SMEs will benefit greatly from digital and technology disruption, enabling them to go expand through e-commerce platforms and to explore new modes of logistics services such as self-driving trucks and autonomous cargo vessels.
Over the next decade, global trade and logistics could be virtually unrecognisable from what we see today. Digital and physical disruption will change the way customers and suppliers connect, and the way supply chains are managed.
Barriers to entry to global trade are being torn down. Technological advances across the value chain are lowering cost and risk of market entry for importers and exporters. By 2035, WTO estimates continued technological progress in trade could potentially boost GDP by 9% in developed markets. The benefits of this disruption are potentially greater for SMEs and regionally-based businesses that still grapple with the tyranny of distance to connect with customers and service providers.

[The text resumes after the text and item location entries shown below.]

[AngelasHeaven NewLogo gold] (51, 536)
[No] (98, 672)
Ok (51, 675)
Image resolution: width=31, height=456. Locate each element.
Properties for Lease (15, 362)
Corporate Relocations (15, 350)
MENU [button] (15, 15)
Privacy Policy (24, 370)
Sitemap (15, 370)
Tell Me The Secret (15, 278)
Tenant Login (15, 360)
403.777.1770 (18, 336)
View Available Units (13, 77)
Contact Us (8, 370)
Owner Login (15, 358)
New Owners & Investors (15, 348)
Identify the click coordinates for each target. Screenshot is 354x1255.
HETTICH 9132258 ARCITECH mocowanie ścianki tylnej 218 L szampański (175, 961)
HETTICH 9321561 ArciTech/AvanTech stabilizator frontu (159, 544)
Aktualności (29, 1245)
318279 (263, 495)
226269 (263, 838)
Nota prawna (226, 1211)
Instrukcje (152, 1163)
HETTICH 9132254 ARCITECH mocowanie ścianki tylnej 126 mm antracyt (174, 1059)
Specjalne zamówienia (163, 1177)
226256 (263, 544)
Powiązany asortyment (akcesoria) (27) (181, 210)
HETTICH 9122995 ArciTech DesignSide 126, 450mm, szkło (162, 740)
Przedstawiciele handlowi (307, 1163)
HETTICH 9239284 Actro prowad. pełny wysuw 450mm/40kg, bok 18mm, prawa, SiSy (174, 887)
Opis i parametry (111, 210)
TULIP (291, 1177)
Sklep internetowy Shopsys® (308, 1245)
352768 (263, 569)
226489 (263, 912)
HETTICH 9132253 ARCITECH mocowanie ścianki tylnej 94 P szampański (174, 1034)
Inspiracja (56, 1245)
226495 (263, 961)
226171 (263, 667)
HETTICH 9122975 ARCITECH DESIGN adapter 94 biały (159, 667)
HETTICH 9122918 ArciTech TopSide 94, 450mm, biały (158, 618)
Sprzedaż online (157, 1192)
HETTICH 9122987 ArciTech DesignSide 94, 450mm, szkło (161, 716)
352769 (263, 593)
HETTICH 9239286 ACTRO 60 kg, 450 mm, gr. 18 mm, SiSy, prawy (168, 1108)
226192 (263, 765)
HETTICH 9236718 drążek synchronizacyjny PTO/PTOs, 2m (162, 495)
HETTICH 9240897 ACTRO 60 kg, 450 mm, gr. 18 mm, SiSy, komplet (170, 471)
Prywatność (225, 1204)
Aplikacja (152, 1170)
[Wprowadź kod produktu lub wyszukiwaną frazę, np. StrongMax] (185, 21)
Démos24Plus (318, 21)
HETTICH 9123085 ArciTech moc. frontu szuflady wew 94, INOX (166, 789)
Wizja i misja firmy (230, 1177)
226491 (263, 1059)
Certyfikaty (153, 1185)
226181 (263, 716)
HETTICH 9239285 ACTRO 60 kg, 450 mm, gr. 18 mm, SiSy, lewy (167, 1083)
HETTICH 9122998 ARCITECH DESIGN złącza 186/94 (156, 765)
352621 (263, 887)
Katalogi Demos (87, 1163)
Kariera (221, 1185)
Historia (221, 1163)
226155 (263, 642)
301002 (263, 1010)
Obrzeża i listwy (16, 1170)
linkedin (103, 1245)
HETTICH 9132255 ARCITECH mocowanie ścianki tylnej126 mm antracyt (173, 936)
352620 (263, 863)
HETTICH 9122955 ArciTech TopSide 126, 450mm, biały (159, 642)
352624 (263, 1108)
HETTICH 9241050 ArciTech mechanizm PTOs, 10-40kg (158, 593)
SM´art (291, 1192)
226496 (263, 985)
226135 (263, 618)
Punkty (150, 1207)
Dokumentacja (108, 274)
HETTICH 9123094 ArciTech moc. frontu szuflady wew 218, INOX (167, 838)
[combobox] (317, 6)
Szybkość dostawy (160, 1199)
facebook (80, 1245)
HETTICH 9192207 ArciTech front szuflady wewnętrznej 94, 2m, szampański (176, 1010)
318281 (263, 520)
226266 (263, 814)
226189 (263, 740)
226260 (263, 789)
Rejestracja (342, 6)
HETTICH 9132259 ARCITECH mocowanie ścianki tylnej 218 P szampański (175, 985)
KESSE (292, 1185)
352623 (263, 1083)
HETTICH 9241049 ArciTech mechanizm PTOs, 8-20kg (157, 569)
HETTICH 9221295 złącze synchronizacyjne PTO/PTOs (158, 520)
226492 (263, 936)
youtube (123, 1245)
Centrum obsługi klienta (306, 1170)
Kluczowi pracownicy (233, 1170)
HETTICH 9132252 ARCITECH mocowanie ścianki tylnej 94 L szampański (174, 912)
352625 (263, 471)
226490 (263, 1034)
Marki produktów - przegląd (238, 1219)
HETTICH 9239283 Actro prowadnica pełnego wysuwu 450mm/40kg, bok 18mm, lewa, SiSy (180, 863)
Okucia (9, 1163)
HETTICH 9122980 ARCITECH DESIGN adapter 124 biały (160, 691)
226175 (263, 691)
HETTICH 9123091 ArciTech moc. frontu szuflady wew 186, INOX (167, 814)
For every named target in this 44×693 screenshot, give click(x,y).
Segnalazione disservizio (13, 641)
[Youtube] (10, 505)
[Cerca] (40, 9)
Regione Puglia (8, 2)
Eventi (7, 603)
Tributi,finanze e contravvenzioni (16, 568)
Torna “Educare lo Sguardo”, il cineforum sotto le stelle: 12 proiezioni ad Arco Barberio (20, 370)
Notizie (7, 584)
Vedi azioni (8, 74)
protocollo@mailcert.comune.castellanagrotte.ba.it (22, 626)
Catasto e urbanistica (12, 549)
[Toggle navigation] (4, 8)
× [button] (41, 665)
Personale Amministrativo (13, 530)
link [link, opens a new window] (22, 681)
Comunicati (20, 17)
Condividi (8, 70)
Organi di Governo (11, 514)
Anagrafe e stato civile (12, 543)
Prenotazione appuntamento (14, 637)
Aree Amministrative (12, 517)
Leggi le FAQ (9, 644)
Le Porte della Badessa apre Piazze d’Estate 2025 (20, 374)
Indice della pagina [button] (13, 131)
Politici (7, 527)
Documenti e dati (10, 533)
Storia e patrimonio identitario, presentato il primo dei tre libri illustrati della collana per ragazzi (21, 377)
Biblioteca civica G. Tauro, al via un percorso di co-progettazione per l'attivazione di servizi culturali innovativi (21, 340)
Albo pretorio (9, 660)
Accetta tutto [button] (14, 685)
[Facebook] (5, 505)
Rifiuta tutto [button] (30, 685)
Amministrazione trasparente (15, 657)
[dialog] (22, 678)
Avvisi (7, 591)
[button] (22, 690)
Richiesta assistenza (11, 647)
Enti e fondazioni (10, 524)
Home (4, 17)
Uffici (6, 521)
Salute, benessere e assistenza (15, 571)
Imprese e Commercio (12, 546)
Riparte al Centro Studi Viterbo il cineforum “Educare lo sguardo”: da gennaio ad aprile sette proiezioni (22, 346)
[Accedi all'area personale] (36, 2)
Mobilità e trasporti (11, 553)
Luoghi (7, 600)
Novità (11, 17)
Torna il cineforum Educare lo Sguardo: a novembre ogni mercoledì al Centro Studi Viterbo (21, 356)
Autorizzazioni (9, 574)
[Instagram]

Thanks to digital disruption, the world is getting smaller and global customers more accessible. Growing at 20% per annum, global e-commerce sales are forecast to reach $2.65 trillion in 2016. This will double to $5.3 trillion by 2020 – accounting for 15% of total retail spending. The Australasian region is a hub for this activity, with China making up 40% of global digital sales.
The “cross border” distribution of these goods is where the next major disruption will happen. Fast and free delivery services are driving online shopping. For this reason, companies like Amazon have evolved to become logistics companies rather than pure e-tailers with aims to vertically integrate across the supply chain. The e-commerce company secured an ocean freight licence and purchased 40 cargo planes to better service its 304 million active customers around the globe.
Meanwhile, online platforms like CargoHound are reducing the “smoke and mirrors” of shipping products overseas, enabling importers and exporters to source competitive freight pricing from community-rated service providers with one click.
Apart from digital disruption, technology is playing a massive part in shaking up the physical “nuts and bolts” of ogistics space as well. By 2020, Rolls Royce eyes to deploy autonomous cargo vessels, controlled remotely from virtual decks by land-based crews. In theory, one “captain” could steer several boats with more room for cargo.
And it’s not just happening on the high seas. Six convoys of semi-automated “driverless trucks” recently drove across Europe to Rotterdam in “platoons” of two to three vehicles. This automation could offer up to 25 times efficiency gains in labour costs, fuel efficiencies and around the clock operation.
Meanwhile, Elon Musk of Tesla fame has renewed interest in a pneumatic tube transportation system with his concept dubbed “Hyperloop.” It is a magnetic levitation train in a low-pressure tube that runs parallel to major roads and has the potential to transport freight between major US cities at a speed of 700 miles per hour. Think of the benefits in terms of congestion and safety alone.
Further efficiencies are becoming reality in the competitive courier space. It won’t be long before autonomous trucks are driving to centralised nodes before releasing swarms of drones to complete last-mile delivery. Each vehicle can deliver dozens of parcels simultaneously rather than driving from house to house.
This all won’t come without consequence. Some 280,000 truck drivers work in Australia and about 3.5 million in the US. Jobs and businesses related to the trucking industry would clearly be affected.
Ultimately, history shows there are winners and losers when industries undergo transformational change – but there is no standing in the way of progress.
As Charles Darwin put it, adapting to change matters. And this will be the case for businesses in international trade and logistics.